**Material to process**
========================================
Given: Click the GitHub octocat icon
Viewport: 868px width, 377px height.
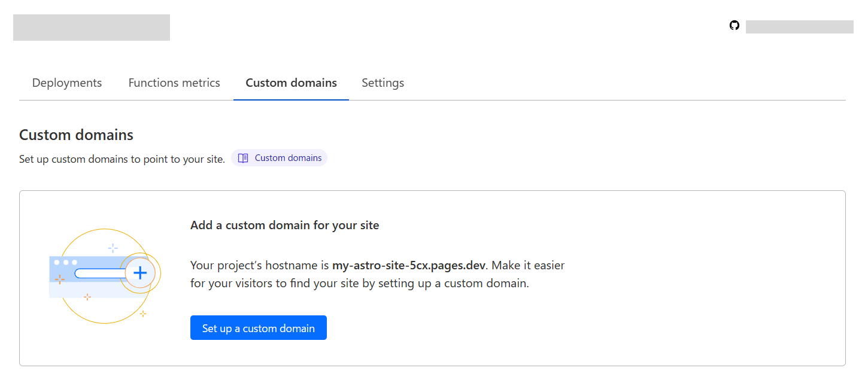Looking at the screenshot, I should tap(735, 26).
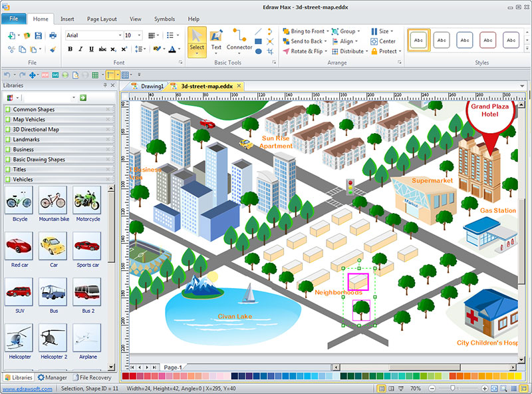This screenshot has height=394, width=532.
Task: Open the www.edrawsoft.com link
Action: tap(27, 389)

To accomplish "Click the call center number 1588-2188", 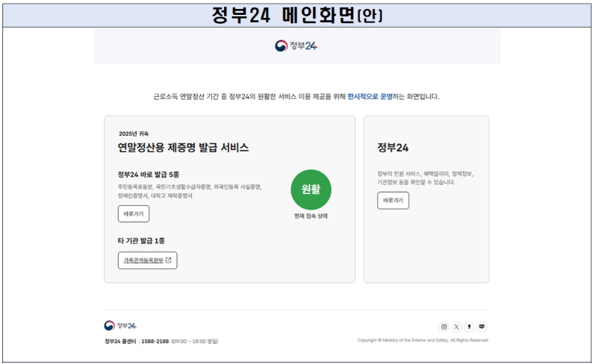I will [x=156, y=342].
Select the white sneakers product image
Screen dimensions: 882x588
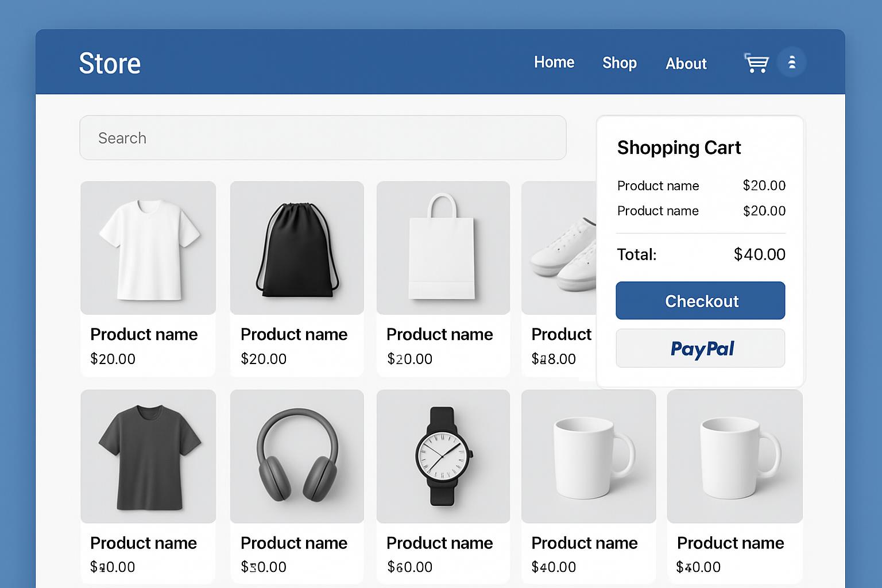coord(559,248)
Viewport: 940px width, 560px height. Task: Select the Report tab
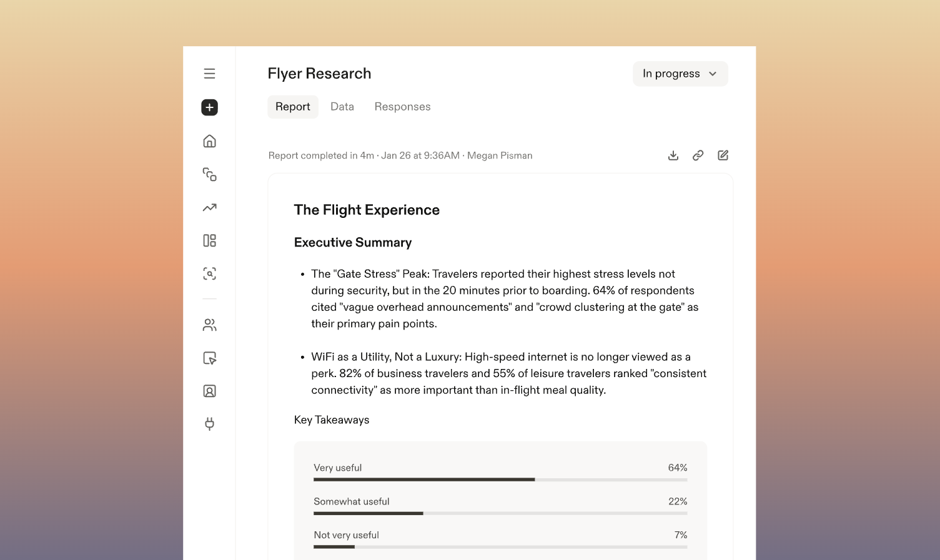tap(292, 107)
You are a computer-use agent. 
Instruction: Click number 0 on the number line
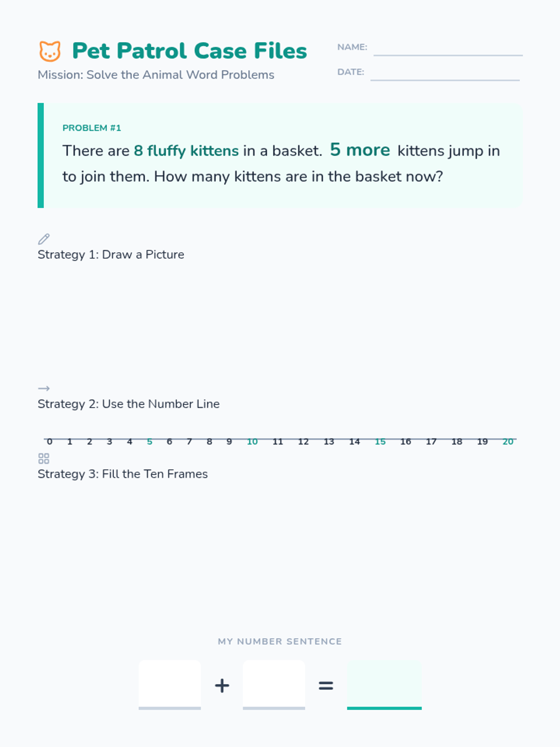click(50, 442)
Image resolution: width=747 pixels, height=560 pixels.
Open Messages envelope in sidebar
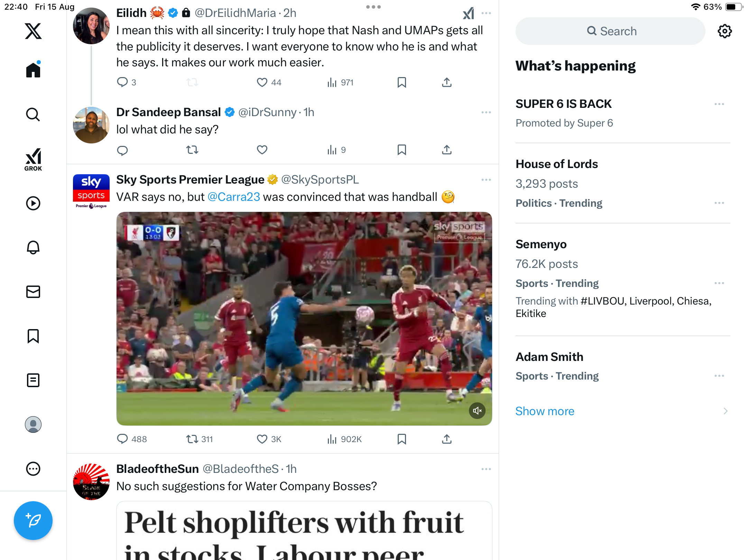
========================================
**Activity**
Leave out each picture and extract the lines from the one containing "You are a computer-use agent." through the end of the records above, inclusive, exactly as they stand.

**Task result**
You are a computer-use agent. 
Instruction: Click number 0 on the number line
click(50, 442)
Image resolution: width=747 pixels, height=560 pixels.
Open Messages envelope in sidebar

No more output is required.